══ INFORMATION PROVIDED
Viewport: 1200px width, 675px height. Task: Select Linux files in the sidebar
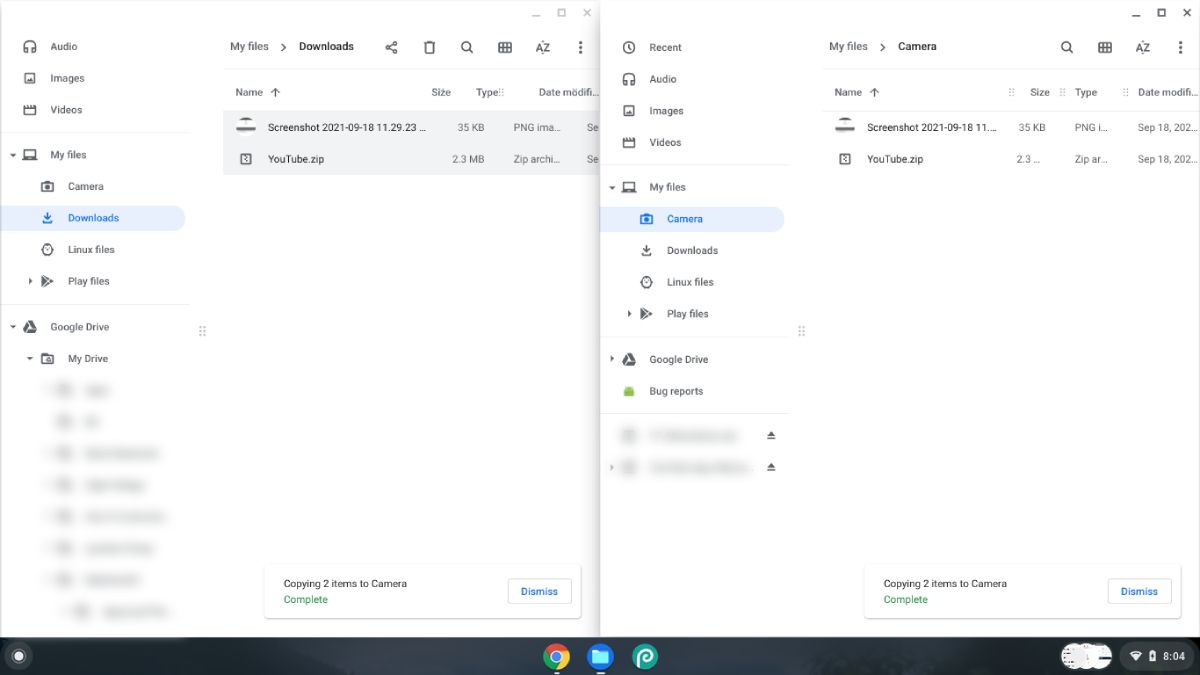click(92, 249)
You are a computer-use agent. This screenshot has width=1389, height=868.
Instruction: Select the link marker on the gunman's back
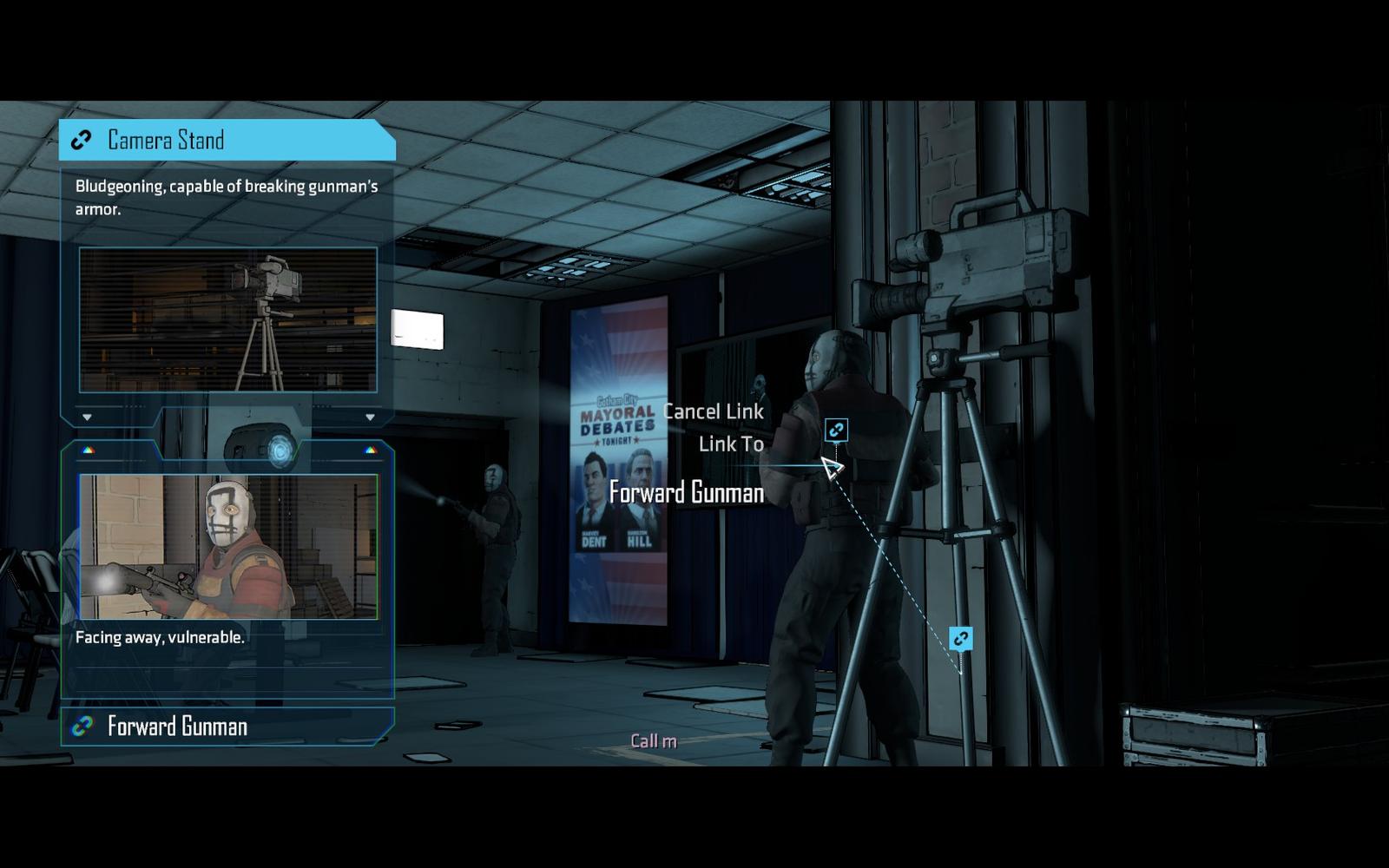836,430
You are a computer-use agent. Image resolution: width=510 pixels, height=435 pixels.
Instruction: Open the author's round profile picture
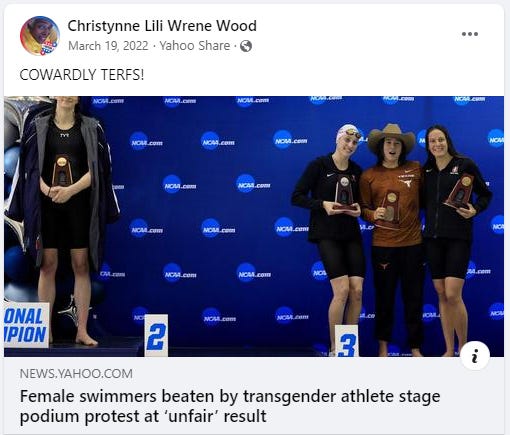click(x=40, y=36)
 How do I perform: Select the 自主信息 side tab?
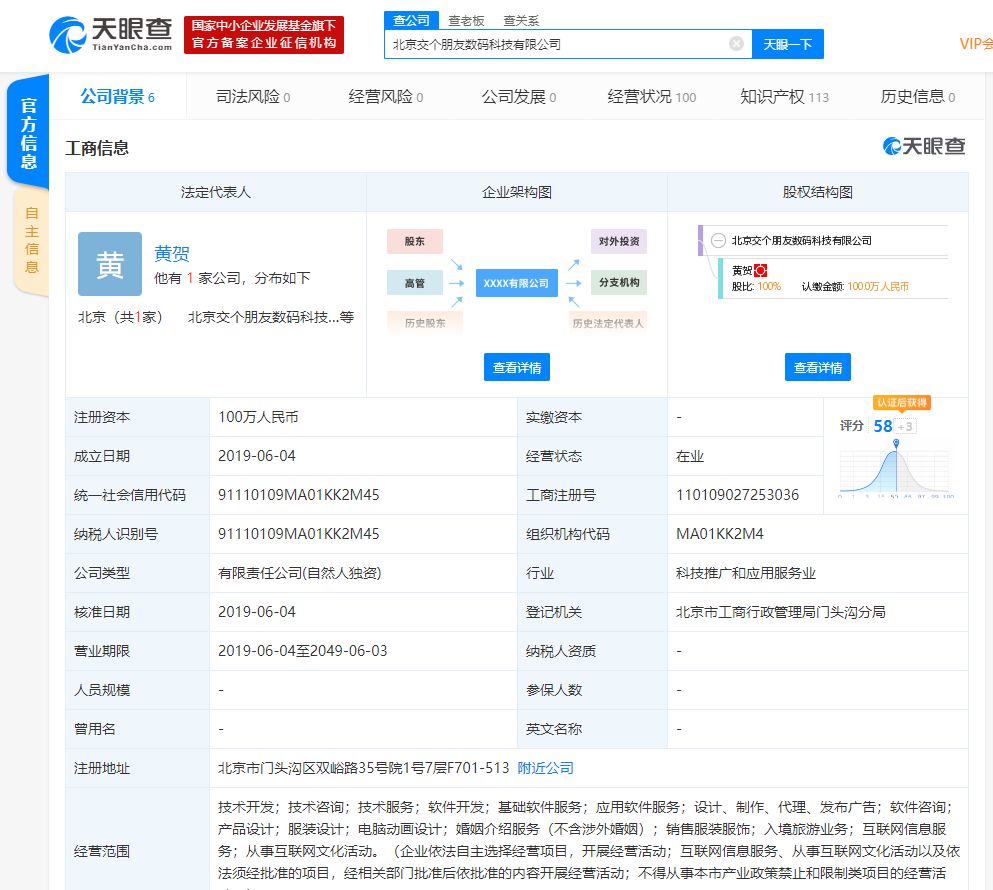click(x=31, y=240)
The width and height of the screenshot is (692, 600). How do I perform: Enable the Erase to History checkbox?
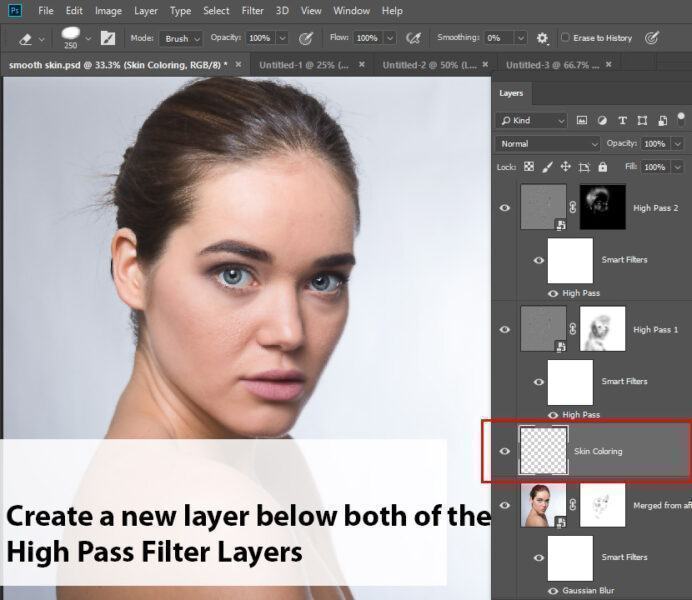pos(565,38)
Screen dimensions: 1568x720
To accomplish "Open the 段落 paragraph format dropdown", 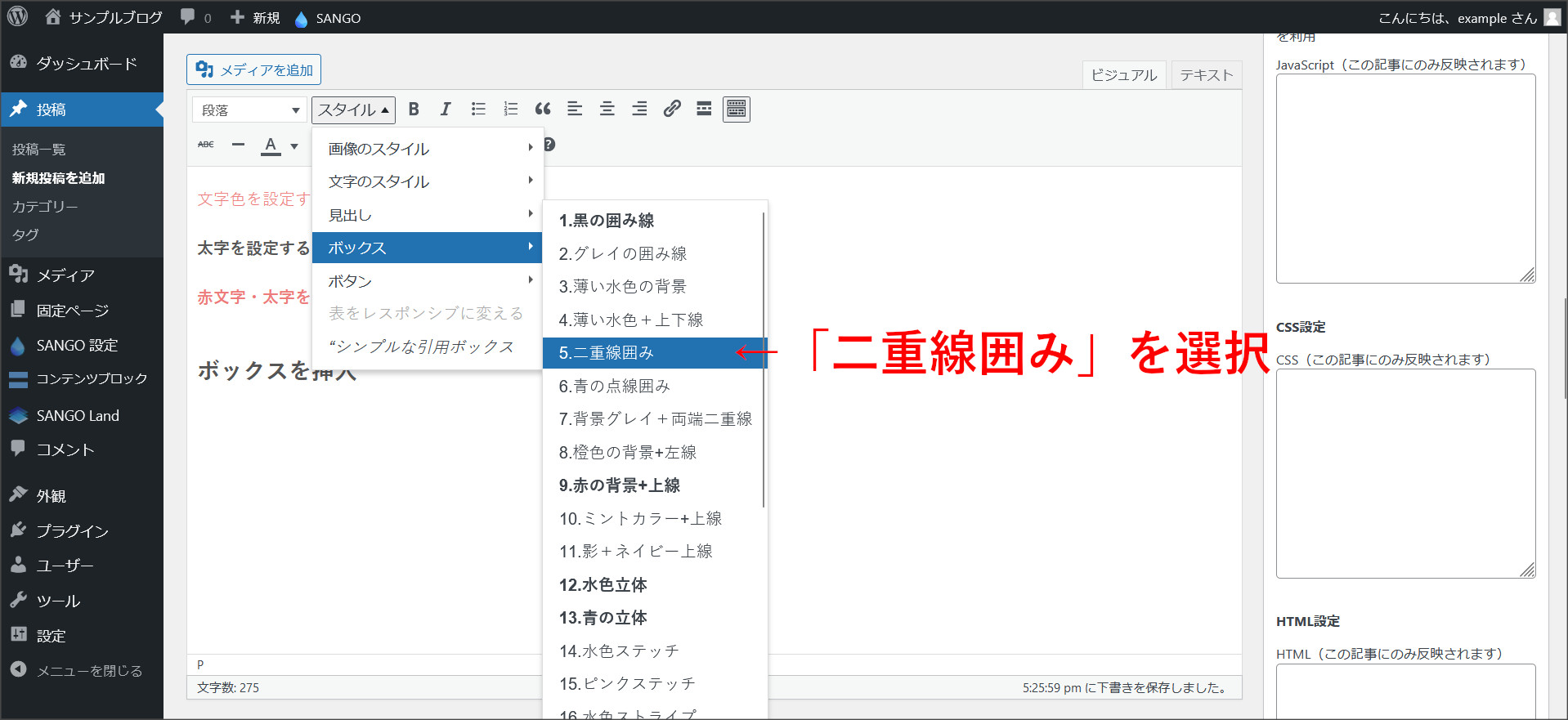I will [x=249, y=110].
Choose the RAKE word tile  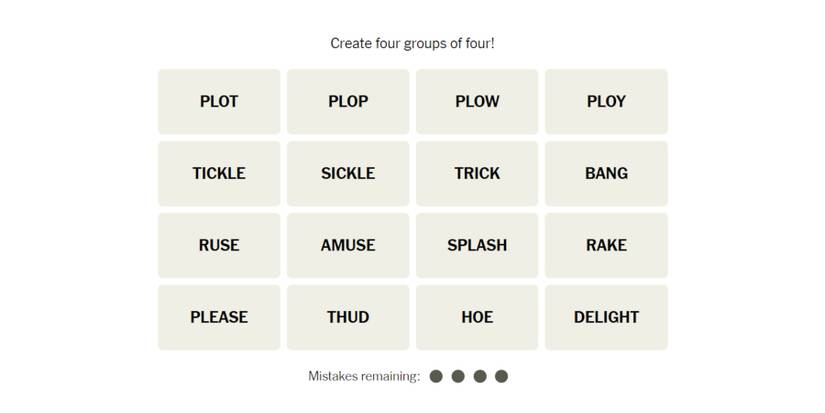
════
WHAT TO WORK ON → Tally the lines in the entries above that contain the string "Instruction". Reply with the number alone.

RESPONSE BELOW → 2